* OBJECTIVE:
Please state how many of the lines below contain the string "resolution", with case counting, and give only that number.

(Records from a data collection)
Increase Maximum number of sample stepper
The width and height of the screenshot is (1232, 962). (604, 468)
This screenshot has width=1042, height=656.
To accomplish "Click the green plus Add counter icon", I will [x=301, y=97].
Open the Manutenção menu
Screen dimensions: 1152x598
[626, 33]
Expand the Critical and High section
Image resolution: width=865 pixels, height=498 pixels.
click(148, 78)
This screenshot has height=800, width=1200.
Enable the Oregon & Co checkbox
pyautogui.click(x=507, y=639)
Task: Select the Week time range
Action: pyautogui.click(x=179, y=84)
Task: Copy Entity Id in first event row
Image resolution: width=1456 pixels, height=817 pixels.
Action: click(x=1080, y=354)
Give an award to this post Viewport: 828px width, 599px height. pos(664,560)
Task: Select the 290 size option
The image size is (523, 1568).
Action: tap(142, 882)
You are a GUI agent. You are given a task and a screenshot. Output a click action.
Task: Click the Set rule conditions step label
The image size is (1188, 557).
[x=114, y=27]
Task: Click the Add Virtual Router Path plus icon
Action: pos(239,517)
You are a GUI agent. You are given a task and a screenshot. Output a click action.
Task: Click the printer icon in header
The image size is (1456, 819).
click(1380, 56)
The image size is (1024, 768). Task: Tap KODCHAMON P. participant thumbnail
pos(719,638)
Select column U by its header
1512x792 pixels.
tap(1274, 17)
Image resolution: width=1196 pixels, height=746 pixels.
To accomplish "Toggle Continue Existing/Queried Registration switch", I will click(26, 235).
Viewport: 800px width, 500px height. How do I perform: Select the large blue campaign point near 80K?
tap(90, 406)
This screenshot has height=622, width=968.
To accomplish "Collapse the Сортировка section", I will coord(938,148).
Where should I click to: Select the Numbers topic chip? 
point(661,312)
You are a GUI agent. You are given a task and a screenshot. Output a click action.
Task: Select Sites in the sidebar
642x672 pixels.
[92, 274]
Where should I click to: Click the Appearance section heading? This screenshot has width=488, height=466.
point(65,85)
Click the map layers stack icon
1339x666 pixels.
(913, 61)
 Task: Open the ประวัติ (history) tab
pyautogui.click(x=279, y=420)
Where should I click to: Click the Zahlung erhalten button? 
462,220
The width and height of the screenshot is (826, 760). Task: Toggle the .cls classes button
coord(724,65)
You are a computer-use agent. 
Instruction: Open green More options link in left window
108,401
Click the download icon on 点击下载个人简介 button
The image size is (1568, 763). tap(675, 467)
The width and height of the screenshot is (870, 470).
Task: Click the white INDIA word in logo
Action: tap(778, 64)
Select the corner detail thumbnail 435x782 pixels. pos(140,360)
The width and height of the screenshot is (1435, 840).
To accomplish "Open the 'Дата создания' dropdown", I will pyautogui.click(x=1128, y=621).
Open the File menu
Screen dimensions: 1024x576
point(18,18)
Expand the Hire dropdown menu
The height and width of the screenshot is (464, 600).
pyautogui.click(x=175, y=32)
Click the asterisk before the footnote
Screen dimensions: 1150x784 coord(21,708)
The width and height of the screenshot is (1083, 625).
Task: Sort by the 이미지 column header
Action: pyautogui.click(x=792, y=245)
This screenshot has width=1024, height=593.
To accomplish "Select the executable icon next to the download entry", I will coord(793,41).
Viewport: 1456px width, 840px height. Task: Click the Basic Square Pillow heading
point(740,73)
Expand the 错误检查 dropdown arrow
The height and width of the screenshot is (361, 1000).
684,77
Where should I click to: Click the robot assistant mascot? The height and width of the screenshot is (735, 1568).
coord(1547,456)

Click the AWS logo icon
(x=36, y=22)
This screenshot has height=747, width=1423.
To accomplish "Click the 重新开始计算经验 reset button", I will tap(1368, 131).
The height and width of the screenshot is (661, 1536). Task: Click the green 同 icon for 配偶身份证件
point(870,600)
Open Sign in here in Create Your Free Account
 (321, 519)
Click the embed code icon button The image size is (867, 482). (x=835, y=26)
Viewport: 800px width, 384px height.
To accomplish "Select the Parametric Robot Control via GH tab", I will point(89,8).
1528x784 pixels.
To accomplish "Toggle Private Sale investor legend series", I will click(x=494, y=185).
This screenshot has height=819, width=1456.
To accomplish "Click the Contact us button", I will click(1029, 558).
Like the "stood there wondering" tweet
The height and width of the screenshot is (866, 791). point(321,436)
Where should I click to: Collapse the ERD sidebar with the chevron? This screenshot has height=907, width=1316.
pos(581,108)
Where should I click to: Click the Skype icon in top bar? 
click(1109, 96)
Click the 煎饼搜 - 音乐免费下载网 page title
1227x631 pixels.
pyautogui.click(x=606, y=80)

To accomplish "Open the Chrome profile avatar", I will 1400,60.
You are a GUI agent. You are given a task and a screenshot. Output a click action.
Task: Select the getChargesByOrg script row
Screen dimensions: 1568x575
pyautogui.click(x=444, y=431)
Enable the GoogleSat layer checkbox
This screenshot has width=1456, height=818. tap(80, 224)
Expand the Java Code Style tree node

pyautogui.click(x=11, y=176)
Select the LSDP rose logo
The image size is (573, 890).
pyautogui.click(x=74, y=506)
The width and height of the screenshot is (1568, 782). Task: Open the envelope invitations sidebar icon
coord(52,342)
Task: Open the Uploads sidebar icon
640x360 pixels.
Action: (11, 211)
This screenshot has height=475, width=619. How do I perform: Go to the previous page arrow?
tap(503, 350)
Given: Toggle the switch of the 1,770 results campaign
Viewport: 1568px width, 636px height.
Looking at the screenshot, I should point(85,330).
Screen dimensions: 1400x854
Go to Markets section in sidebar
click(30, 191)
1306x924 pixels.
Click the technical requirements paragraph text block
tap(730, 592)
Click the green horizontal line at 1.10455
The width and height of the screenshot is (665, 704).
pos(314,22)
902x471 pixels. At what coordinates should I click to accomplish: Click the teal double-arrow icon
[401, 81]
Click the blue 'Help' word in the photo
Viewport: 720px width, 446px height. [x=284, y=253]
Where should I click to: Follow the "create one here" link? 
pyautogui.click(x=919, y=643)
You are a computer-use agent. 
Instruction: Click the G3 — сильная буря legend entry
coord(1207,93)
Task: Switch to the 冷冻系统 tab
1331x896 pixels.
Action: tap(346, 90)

* RESULT OF THE TASK:
3